▶ **EXTRACT PROVIDED**:
------------------------
Algy was fascinated by the many colours he could see around the wee moorland burn in the autumn sunshine. There was still a fair amount of green showing in the the lower parts of the grasses, but their tops were a beautiful blend of beige and russet and gold. The burn itself was like a tiny, narrow ribbon of sky winding its way across the moor: a beautiful cobalt blue in the calmer areas, but crisp, sparkling white where the water moved more rapidly. It made a lovely contrast with the stones that had been tumbled into the path of the stream when the burn was in flood, and Algy especially admired the rich, deep oranges and reds which emerged when the rocks got wet. On a day like this it was almost impossible to remember that when the Scotch mist came back down, the colours would immediately vanish and everything would revert to grey and black…

Just a wee bit further up the burn, the water flowed quietly across the moor, trickling calmly around the red stones which lined its banks. On a fine day, it looked bluer than the sky it was reflecting, creating a beautiful contrast to the russet and beige colours of the moorland in early autumn. As the burns always cut deep channels through the peaty soil, their banks tend to be relatively sheltered and warm, so Algy tucked himself down happily on the edge of the grass near the water, to soak up some of the welcome sunshine while it lasted…

Algy hopes that you will all enjoy some sunshine this weekend xo

The days were very short and dark now, and the light was low and diffuse, but the woodland was still full of colour. Algy did not care for the constant storms, the battering rain, sleet and hail or the bitter winds, but he loved the beautiful winter colours of the Scottish Highlands, and the wonderful structures of the trees and other plants that were only revealed when the leaves were gone. Even the bracken, which in summer turned everything a sickly bright green, took on beautiful colours in the cold half of the year, especially when it was wet. In fact, if it wasn’t for the weather, it would be just fine 🙂

Some very nasty weather was on its way, bringing the first of the winter gales, so Algy made the most of one final opportunity to enjoy the colours – and some autumn sunshine – before the storm swept in to blow all the leaves off the trees and turn the world to grey.

As he perched on a mossy stump beneath an old oak tree, he thought of the famous poem by Alfred, Lord Tennyson:

Live thy Life,
Young and old,
Like yon oak,
Bright in spring,
Living gold;

Then; and then
Gold again.

All his leaves
Fall’n at length,
Look, he stands,
Trunk and bough
Naked strength.

[Algy is quoting the poem The Oak by the 19th century English poet Alfred, Lord Tennyson.]

Although the sun was no longer able to rise very high in the sky, Algy found that it felt comfortably warm, providing he stayed away from the huge, dark shadows. But the days were growing very much shorter now, and the shadows moved fast, trying to chase him across the hill, so he found that he could not remain in one spot for very long without them catching hold of him with their long, chilly fingers.
------------------------
▶ **DATA SECTION**:
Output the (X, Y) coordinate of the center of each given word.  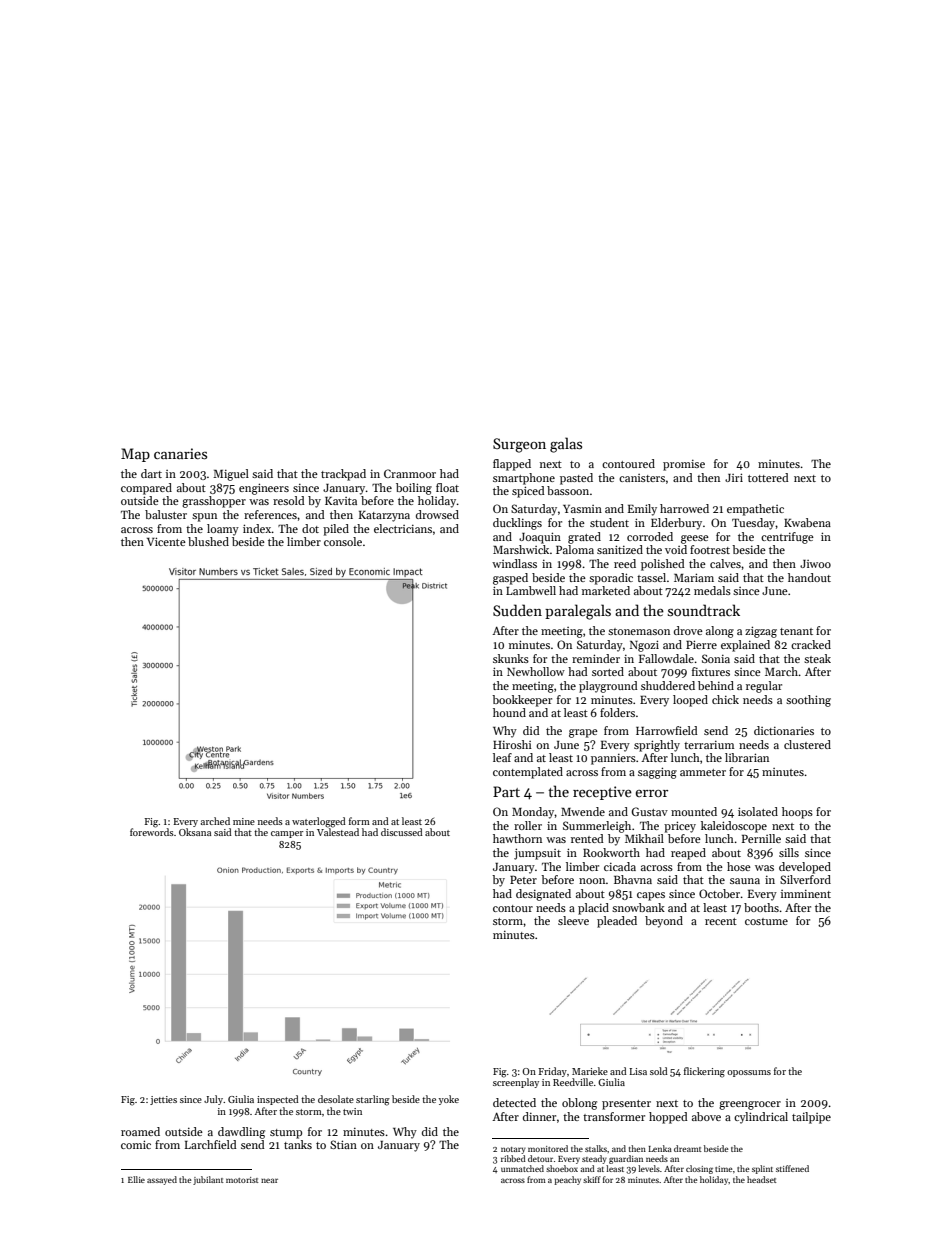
------------------------
▶ **OBJECTIVE 1**: In the Algy passage, what is the title of the poem Algy is quoting, and who wrote it?
▶ **OBJECTIVE 2**: Repeat the Algy passage from "[Algy is quoting" to "long, chilly fingers.".
The data has no connection to the Algy passage.

▶ **TASK RESPONSE 1**: He is quoting "The Oak" by Alfred, Lord Tennyson.

▶ **TASK RESPONSE 2**:
[Algy is quoting the poem The Oak by the 19th century English poet Alfred, Lord Tennyson.]

Although the sun was no longer able to rise very high in the sky, Algy found that it felt comfortably warm, providing he stayed away from the huge, dark shadows. But the days were growing very much shorter now, and the shadows moved fast, trying to chase him across the hill, so he found that he could not remain in one spot for very long without them catching hold of him with their long, chilly fingers.